The moves were described as an “utter disaster” by the Lancashire, Liverpool city region and Greater Manchester branch of the CPRE charity, which lobbies to protect the countryside.

“We will see a lot more houses on greenfield land and in areas of outstanding natural beauty,” said Debra McConnell, the chair of the branch. “The people in the north of England need these green spaces for their wellbeing.”

People actually living where it’s beautiful doesn’t sound like all that much of a problem to us.

The CPRE also warned the bill, which will largely apply only in England, ran counter to the proposed environmental bill and would “take us back to a deregulated dark age of development”.

That deregulated dark age of the 1930s was the last time Britain actually built housing at the same speed as household formation rates. Sounds like a good idea to us. The housing often being built in those ribbon developments in the South that people now fight to buy into. Housing that people want to live in, where they want to live. We tend to think this is the point rather than a mistake.

It fears most of the new homes are unlikely to be low-cost or affordable.

Issuing lots more planning permissions will make planning permissions cost less.

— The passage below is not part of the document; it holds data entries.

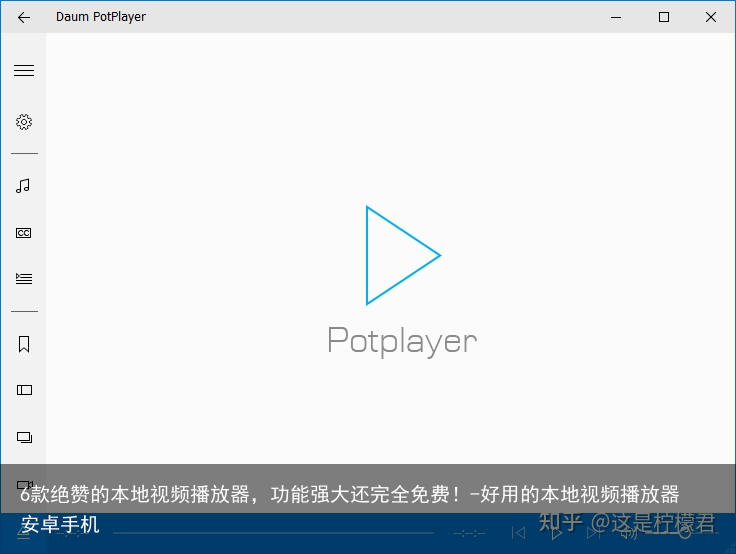Click the playback time display
The image size is (736, 554).
click(x=469, y=533)
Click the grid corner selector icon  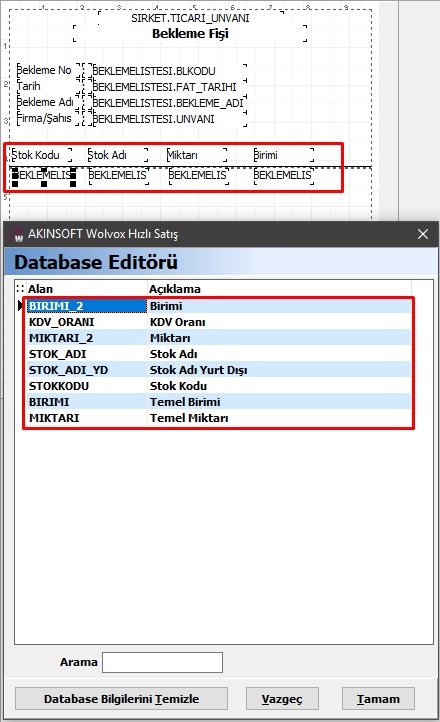coord(20,289)
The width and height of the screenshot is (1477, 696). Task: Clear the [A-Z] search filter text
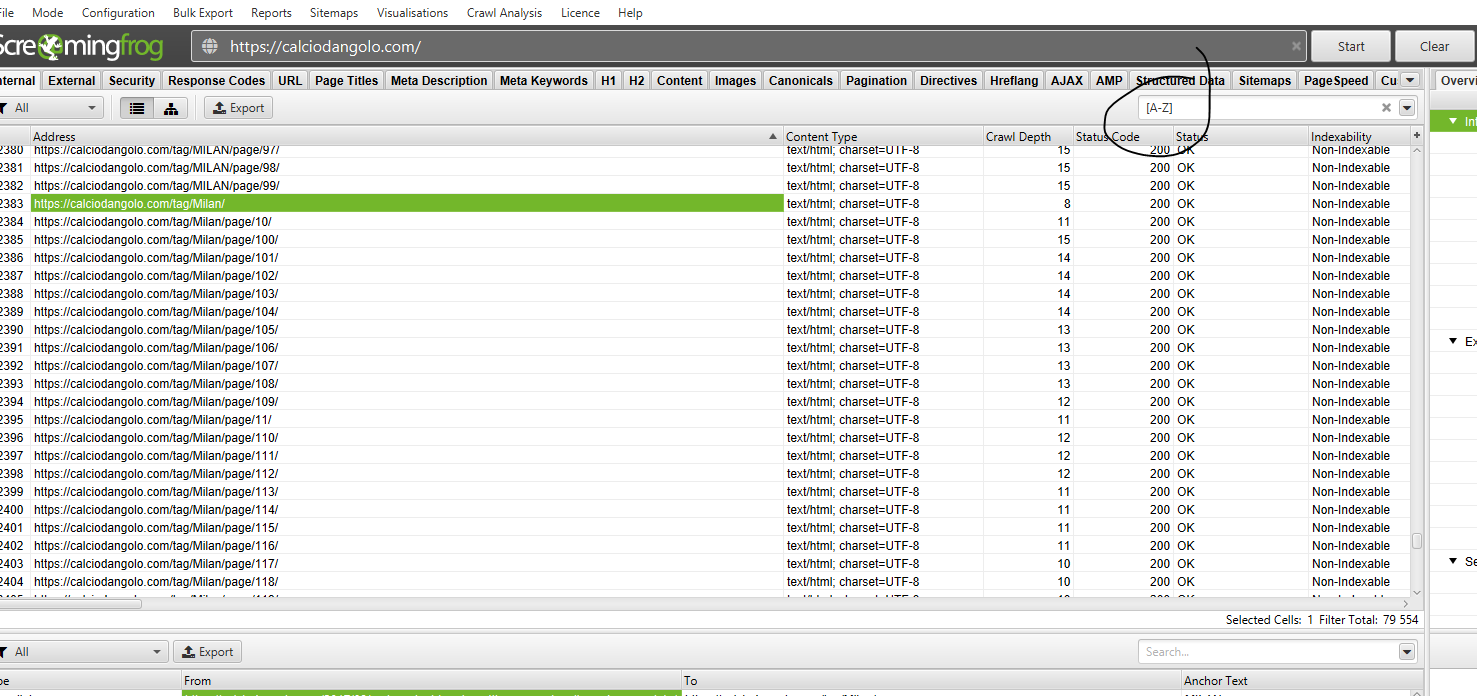tap(1386, 108)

Given that the planning permission is between lots of and the majority of the price of a house this is a good way to provide low cost and affordable housing.

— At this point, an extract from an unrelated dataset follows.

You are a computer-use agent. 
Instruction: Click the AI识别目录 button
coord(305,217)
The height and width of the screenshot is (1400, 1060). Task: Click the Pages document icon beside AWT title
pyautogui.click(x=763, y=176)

The Nimbys are protesting - something is being done right.

And then there’s this:

The councils body the Local Government Information Unit said the changes would “leave local government with the political liability on planning whilst depriving them … of the powers to manage it effectively”.

Well, yes, our collective problem is rather that local government hasn’t been managing this effectively for around and about an entire lifetime. Ever since the management powers were first granted in fact. About time we change a system that hasn’t worked for 70 years, isn’t it?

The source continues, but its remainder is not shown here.